It's not your typical Sunday afternoon sporting event. It's a fascinating competition that features a horse's agility and cow sense.

"The harder the horse stops, the lower the horse gets, the more dynamics the horse has the more exhilarating it is for the crowd to watch," Al Dunning, professional horse trainer said.

For horse lovers like DeDee McWhorter, they just can't get enough. S been competing for 10 years in national and world cutting horse championships.

"I learn something every time I ride him, he just keeps getting better and better," she said.

The goal is to cut the cow away from the herd. Both professional and amateur riders have two-and-a-half minutes to showcase their horses' natural instincts.

"They have an innate ability to work a cow. They want to run after a cow, they want to stop a cow, it's bred in them," Dunning said.

> **MATERIAL PROVIDED**
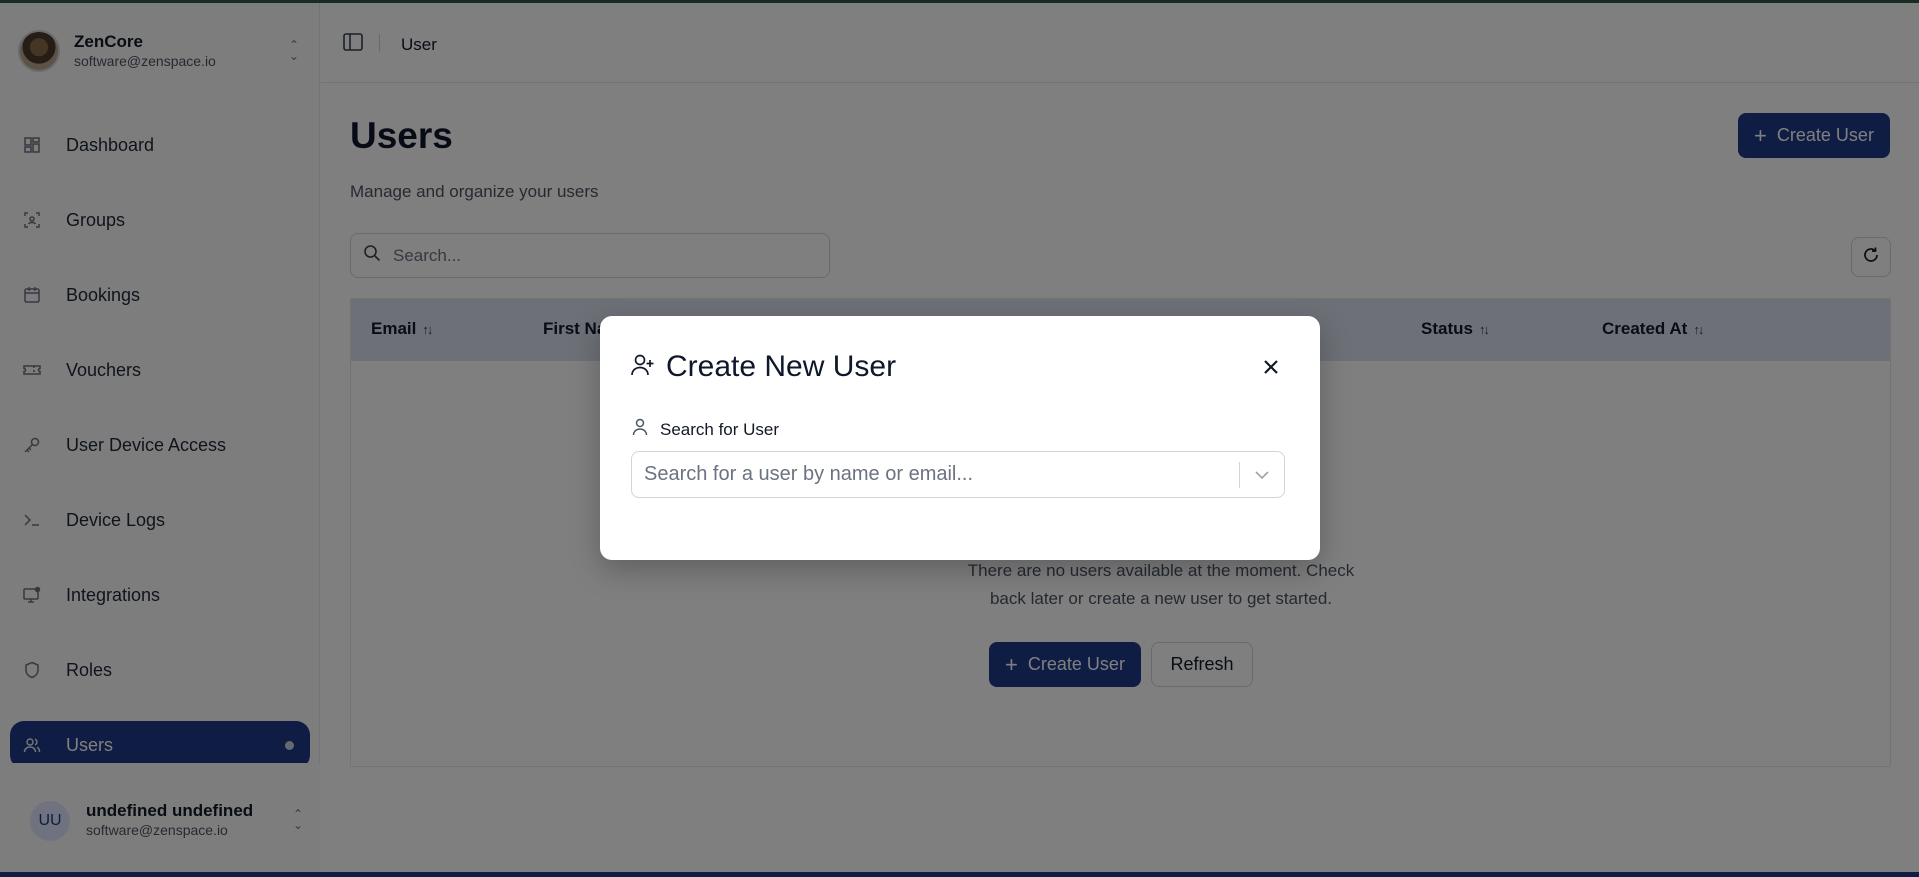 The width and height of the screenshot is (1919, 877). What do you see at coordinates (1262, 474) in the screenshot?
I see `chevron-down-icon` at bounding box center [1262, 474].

> **PROMPT**
Please pick up the cutting horse text after its last sentence and carry it on for a few more paragraphs. The data can be set aside.

> **WRITTEN REPLY**
Like with many other sports, athletes have to train and be aware of their situation. In the practice pen, a flag acts as a horse to practice and develop their 'cow sense.'

"It's fun, it's exhilarating, it's a thrill to have a horse react to a cow the way they do and have something inside their heads that says, 'I really like what I'm doing,'" Dunning said.

Together, the horse and his rider work as a team to take down the opponent.

"It's kind of like an addiction because each horse I get I try to bring out the best in them and I think that brings out the best in me too," he said.

Coordinators say the event will generate about $3 million dollars for the local economy.

The championships will continue through Wednesday starting at 8 a.m. The event is free and open to the public.